Parallel Python
Chris Myers, Andrew Dolgert (original author)
Cornell Center for Advanced Computing
Revisions: 6/2023, 5/2020, 8/2018, 6/2015, 5/2011 (original)
Parallel processing is a powerful approach to improving run time performance, although one needs to (a) identify how best to parallelize any particular application, (b) navigate the tradeoffs between computation and communication, and (c) understand the implications of parallelism for code structure and development. The Python ecosystem provides a number of tools to support parallel, concurrent and distributed computations, although — as in the case of tools for building hybrid interpreted-compiled programs — the landscape is constantly in flux. Multiprocessing support is available through the standard library. Interfaces to the MPI message passing library are provided by a variety of packages (one of which, mpi4py, we will address here).

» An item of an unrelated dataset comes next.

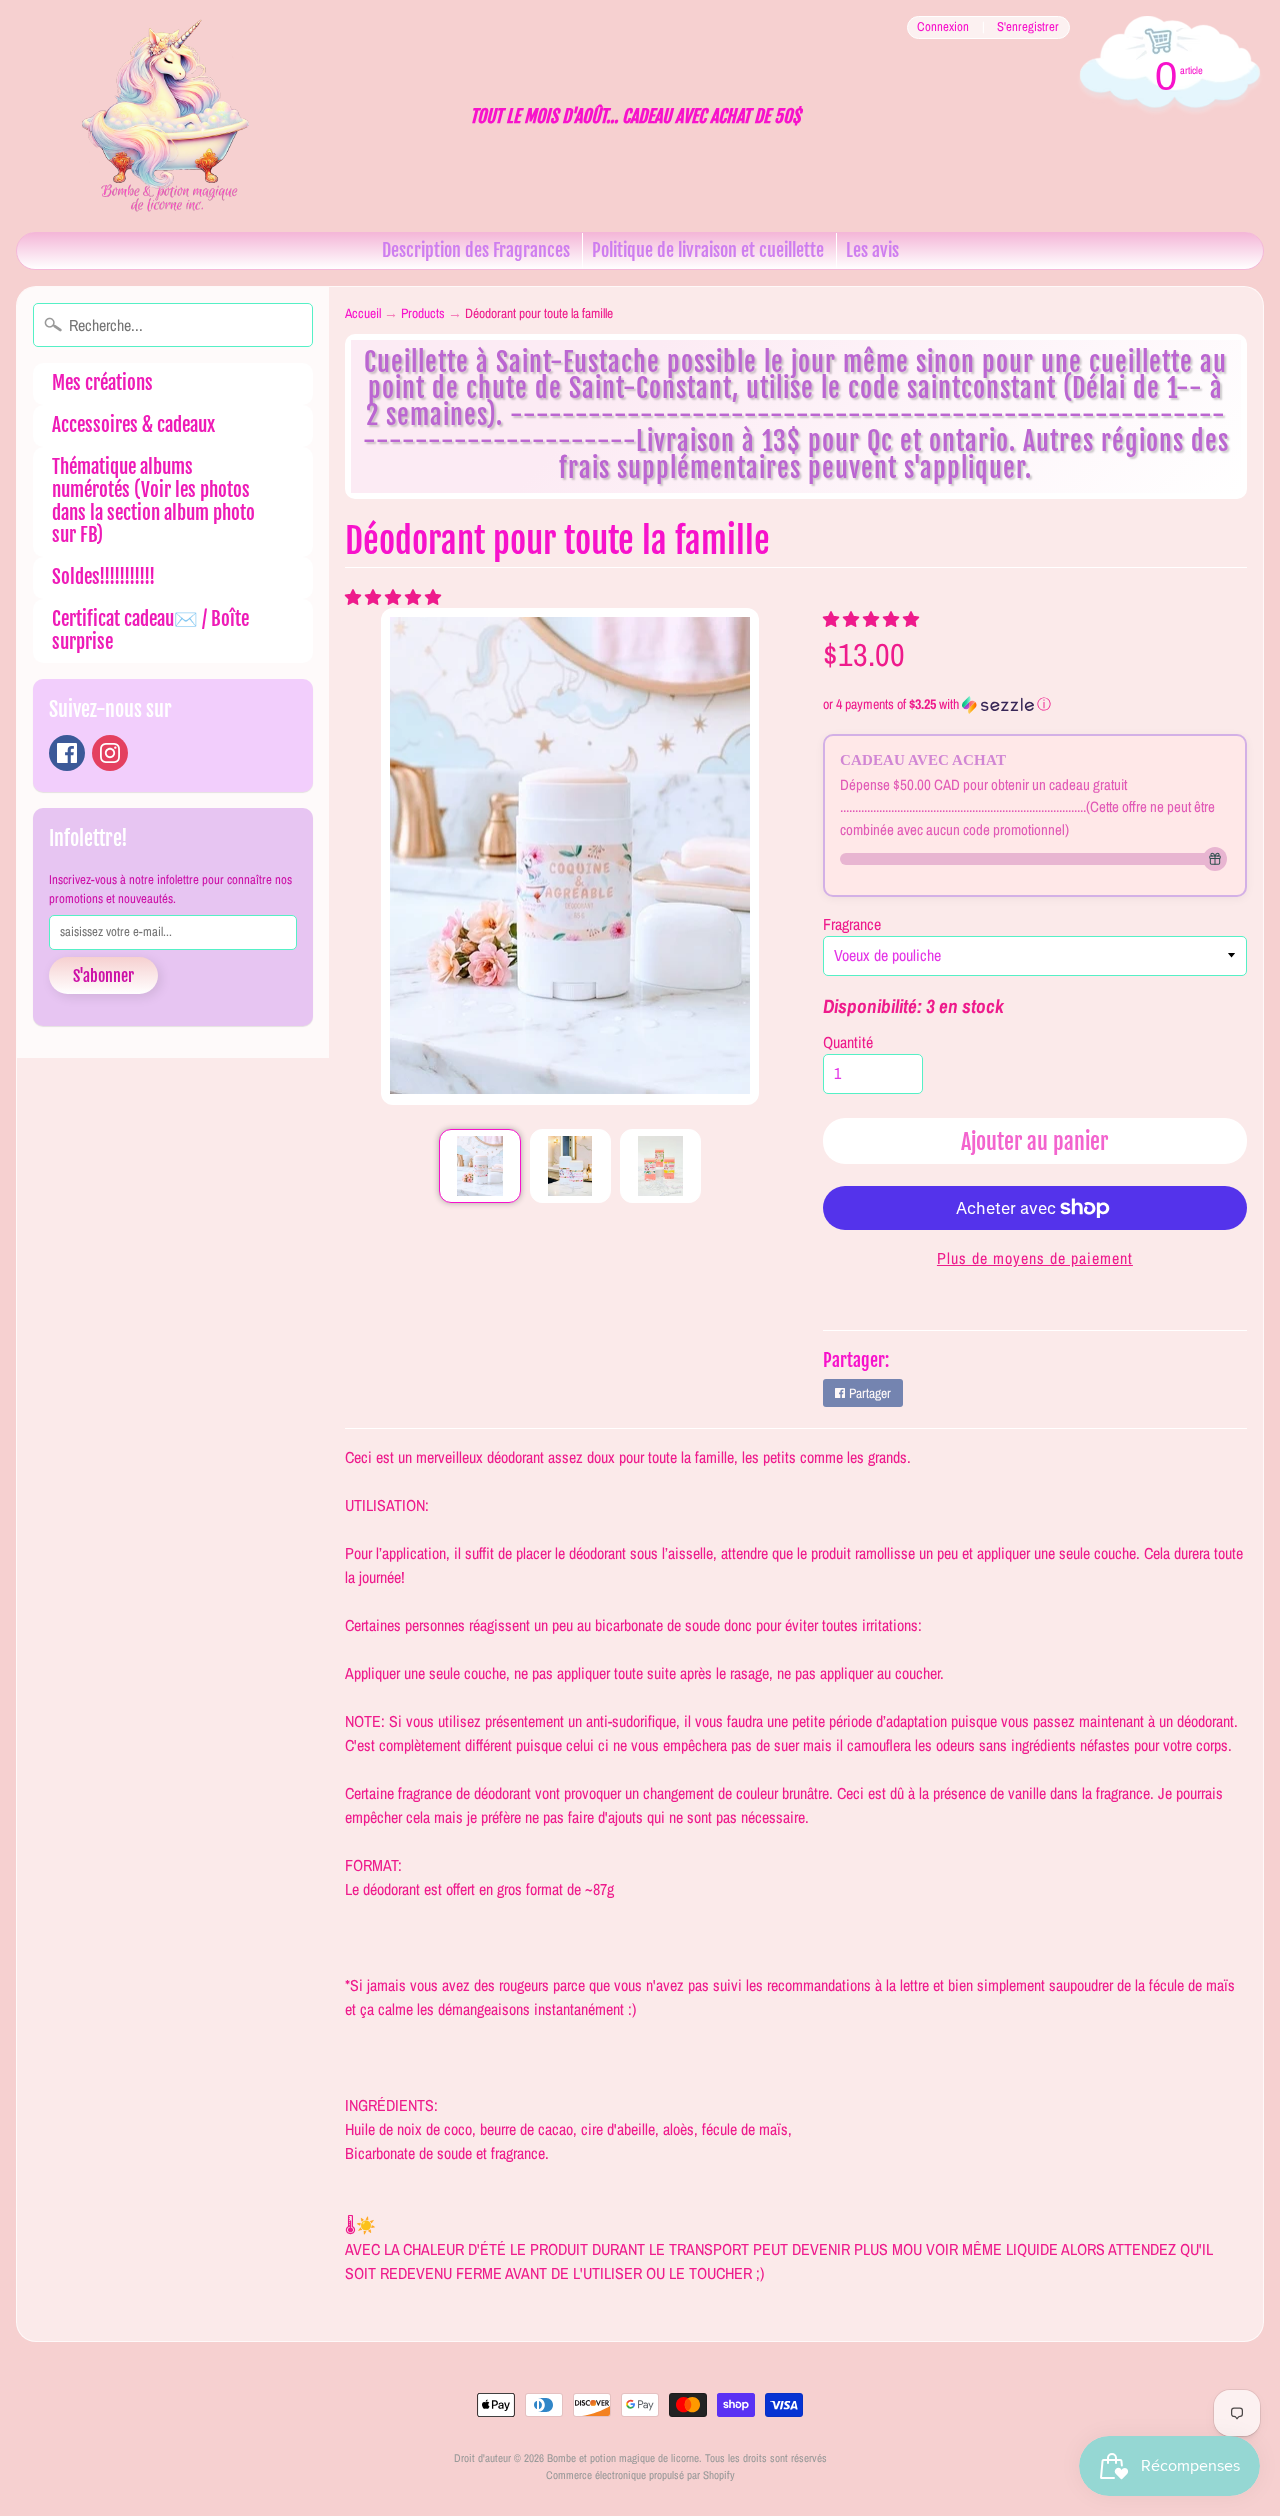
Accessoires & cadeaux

Finally, other third-party libraries supporting parallel computation at various levels of granularity continue to be developed, with some (such as Dask) supporting close integration with other libraries in the Python scientific computing ecosystem such as NumPy, Pandas and Scikit-learn.
Objectives
After completing this topic, you should be able to:
- Discuss general approaches to multiprocessing and parallelism in Python code
- Use the multiprocessing module in the Python Standard Library
- Use the mpi4py package to use the MPI message passing library from within Python
- Identify other tools in the Python ecosystem to assist with multiprocessing and parallelism
Prerequisites
As this topic focuses on accelerating Python programs for scientific computing, it implicitly assumes the reader has some prior experience programming in Python, as well as working knowledge of general programming concepts. The target audience is scientists and engineers who are already programming in Python, and are interested in using Python tools and packages to improve the run time performance of the programs they are developing. If additional introductory material about Python is needed, readers can consult Introduction to Python Programming as well as the documentation on the python.org website.